Hamilton has moved a step closer to boosting surveillance of demonstrations on city property in the name of trying to deter hate groups.
The city is implementing a new bylaw to try to stop "hate-related activities," but it involves collecting more information. (Adam Carter/CBC)

Hamilton has moved a step closer to deterring hate groups protesting on city property by boosting surveillance of all demonstrations.

City council's general issues committee voted Monday to improve its security cameras, collect data from demonstrations and, when requested, give that data to human resources and Hamilton police. City staff are also working on a new trespassing bylaw, which council will vote on in October.

The goal is to deter unsavoury groups from using the city hall forecourt to demonstrate. Many city councillors say they're unhappy with people in yellow vests who congregate every Saturday morning. Photos show them joined by far-right groups like Wolves of Odin and the Canadian Nationalist Party.

Councillors approved hiring a security investigator for a two-year term. That person will ensure that information is collected and shared according to the Freedom of Information and Protection of Privacy Act (FIPPA), said Martin Dambeau, the city's head of security.

The vote was unanimous.

"We're being very clear here today that we're taking these issues of hate, violence and the potential to continue unabated very seriously," said Jason Farr, Ward 2 (downtown) councillor. "This draft is an important step. It should, I hope, bring some security and some confidence."

This is a draft sign the city would post in its public spaces. (City of Hamilton)

"What we want to control — we will control — and deter those haters who see Hamilton as a place to spew their visceral hatred."

Some Hamiltonians on social media have worried about giving the city greater powers to collect information and monitor protests. But councillors seemed less worried.
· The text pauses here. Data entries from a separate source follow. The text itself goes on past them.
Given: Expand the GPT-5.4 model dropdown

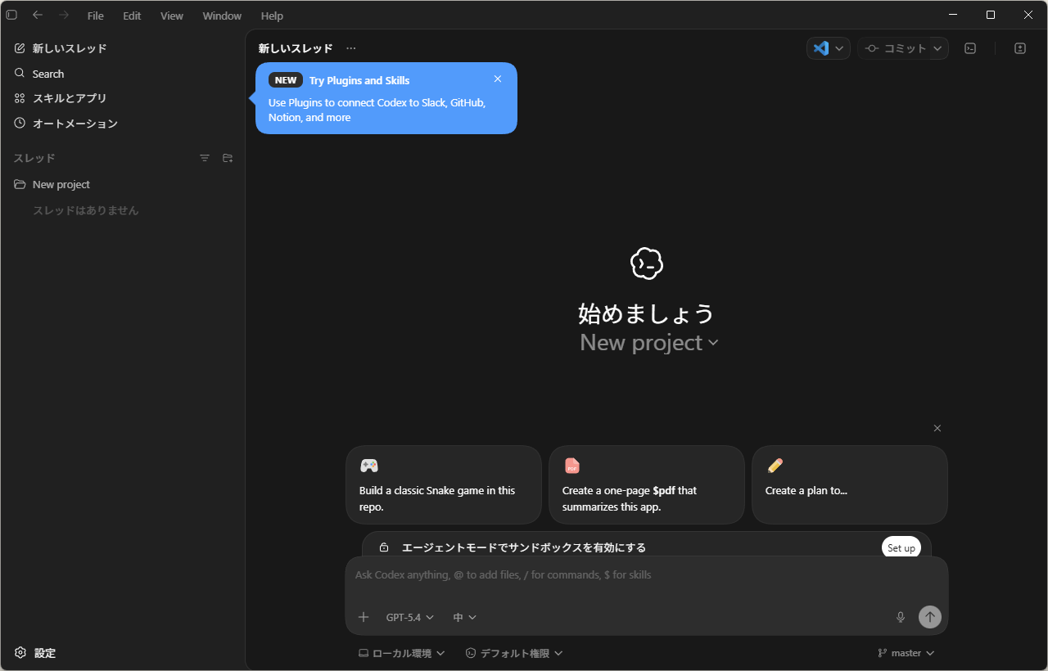Looking at the screenshot, I should [x=409, y=617].
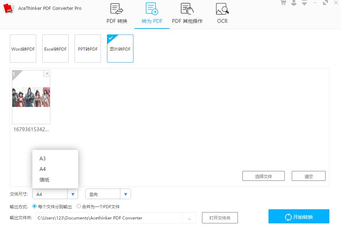The width and height of the screenshot is (341, 229).
Task: Click the image thumbnail 16793615342
Action: pyautogui.click(x=31, y=98)
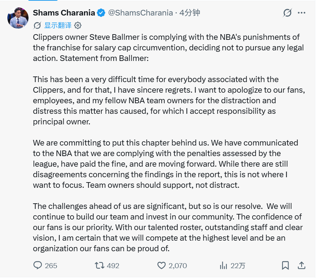Reply using the comment bubble icon
The width and height of the screenshot is (316, 278).
point(38,265)
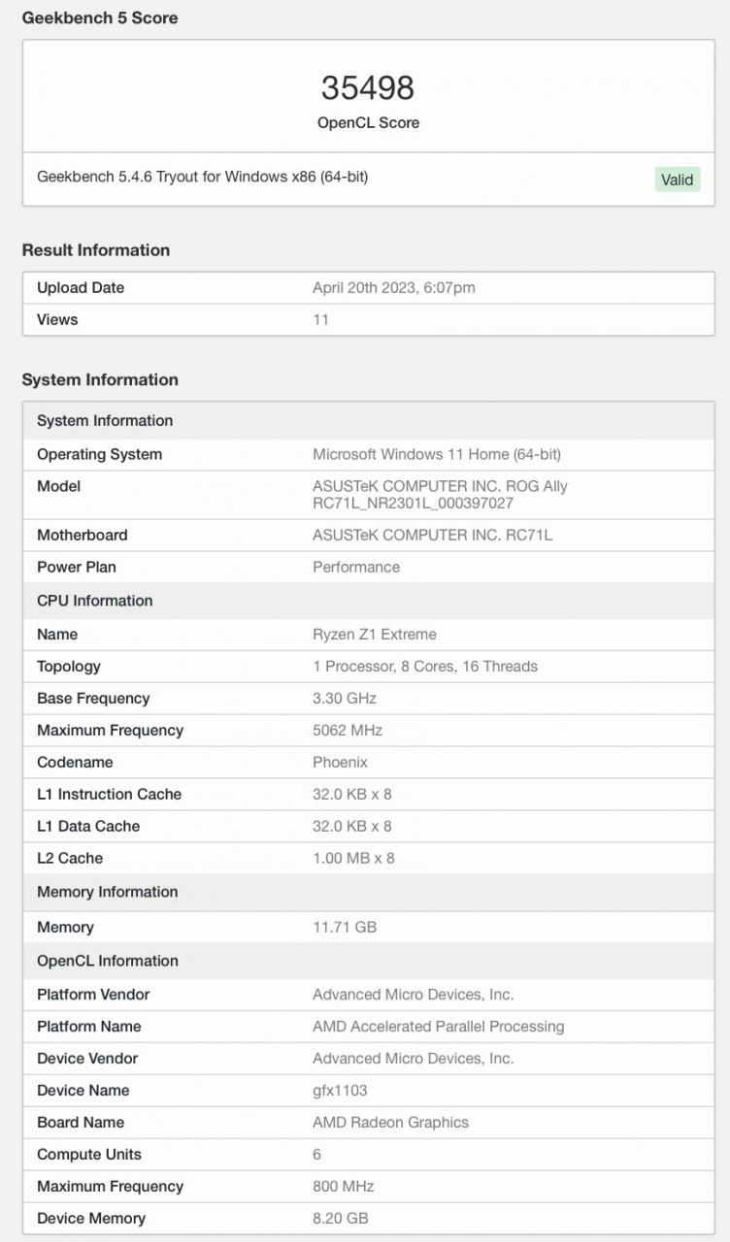Select the Operating System row value

436,454

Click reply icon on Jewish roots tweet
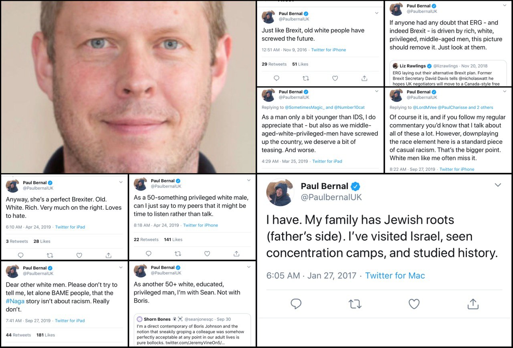(x=296, y=304)
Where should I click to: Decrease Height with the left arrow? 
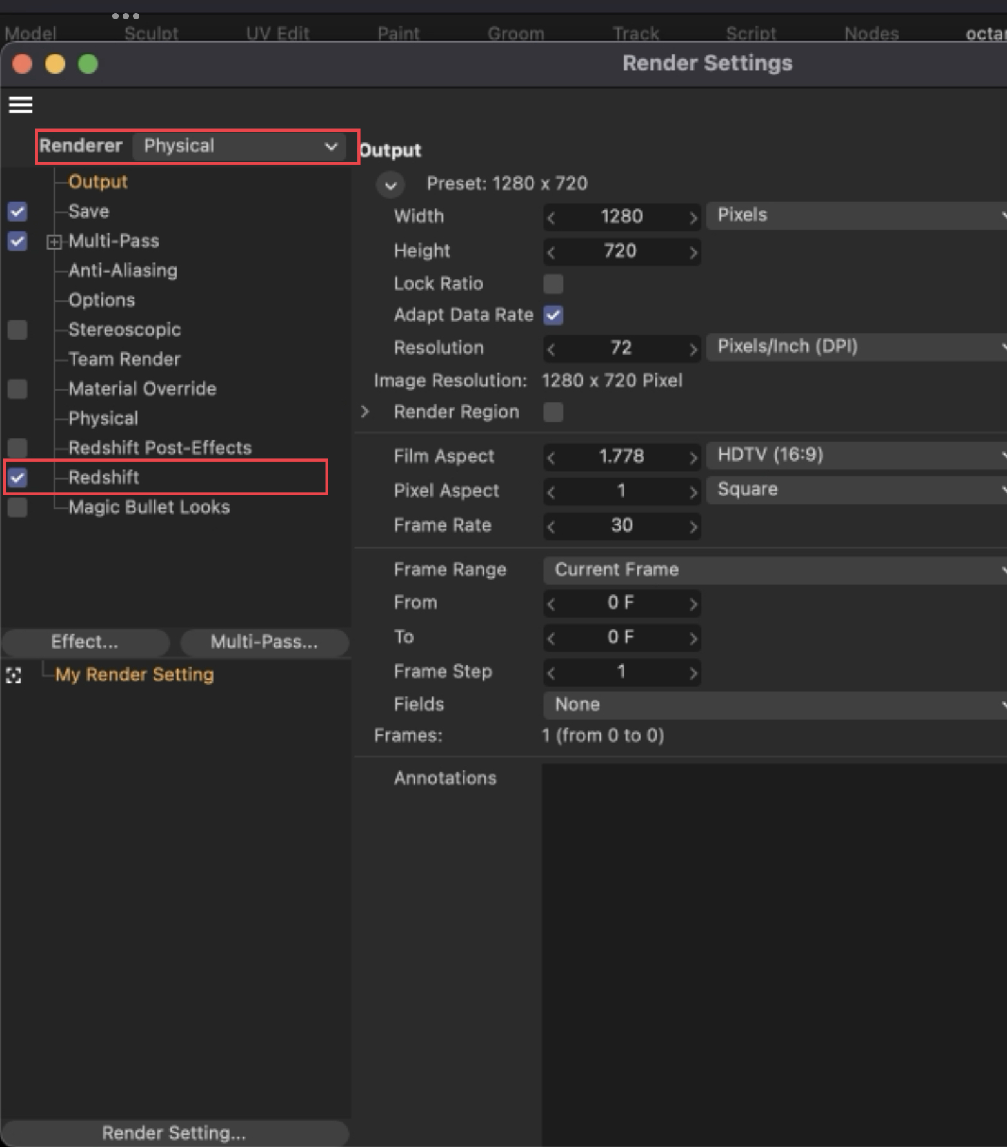pyautogui.click(x=551, y=252)
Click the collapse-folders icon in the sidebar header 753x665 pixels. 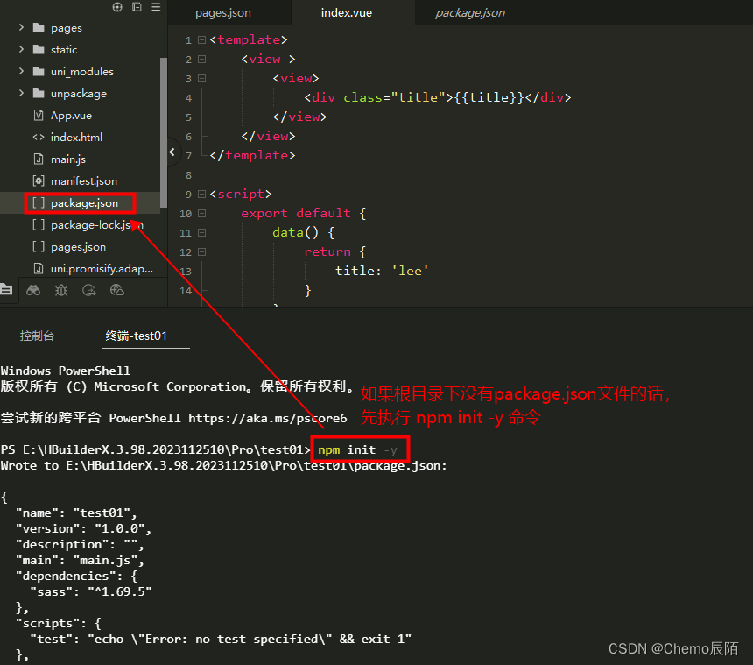(x=137, y=7)
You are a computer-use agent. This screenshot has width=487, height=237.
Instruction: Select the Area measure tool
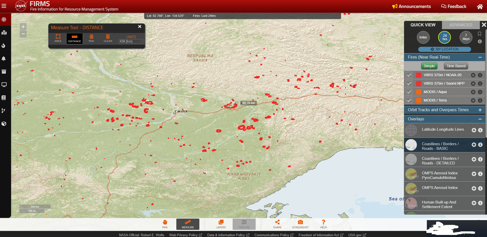58,38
Nrinder Nann, Ward 3 (central lower city) councillor, asked Dambeau how council can be assured the information will be used for its intended purpose. Dambeau said any information has to be gathered according to FIPPA and municipal act regulations.

Mayor Fred Eisenberger pointed out that the plan doesn't actually involve adding new cameras, just improving the ones the city already has.

"This is not new," he said. Cameras are already "surveilling corners, parking lots. We're upping the quality so it'll be usable for any potential charges that may have to happen."

Dambeau said afterward that the city will share video surveillance and information with police, provided the investigating officer file a request that includes the officer's name, badge number and case number.

City staff are also drafting a "hate related activities on city properties" policy and procedure, which anyone filing for the right to assemble on city property will have to acknowledge they've read.

Justin Long, a Hamilton yellow vest protester, told councillors he blames anti-fascists and the media for misunderstanding his group. He also blamed "a few angry and distasteful online comments" made by people who say they're yellow vesters.

Yellow vest protests started in December as "a relaxed environment" where people brought young children and talked about things "over coffee."

Coun. Brad Clark asked Long if anyone with his group has "ever yelled disparaging comments at Muslims walking by." Long said no.

"I think there's an awful lot of people out there, including a few Muslims out there, who have experienced it," Clark said. "So with the greatest of respect, you're not policing your members."

"With all due respect," Long said, "I think they're lying."

City council still has to ratify the committee's decisions on Friday.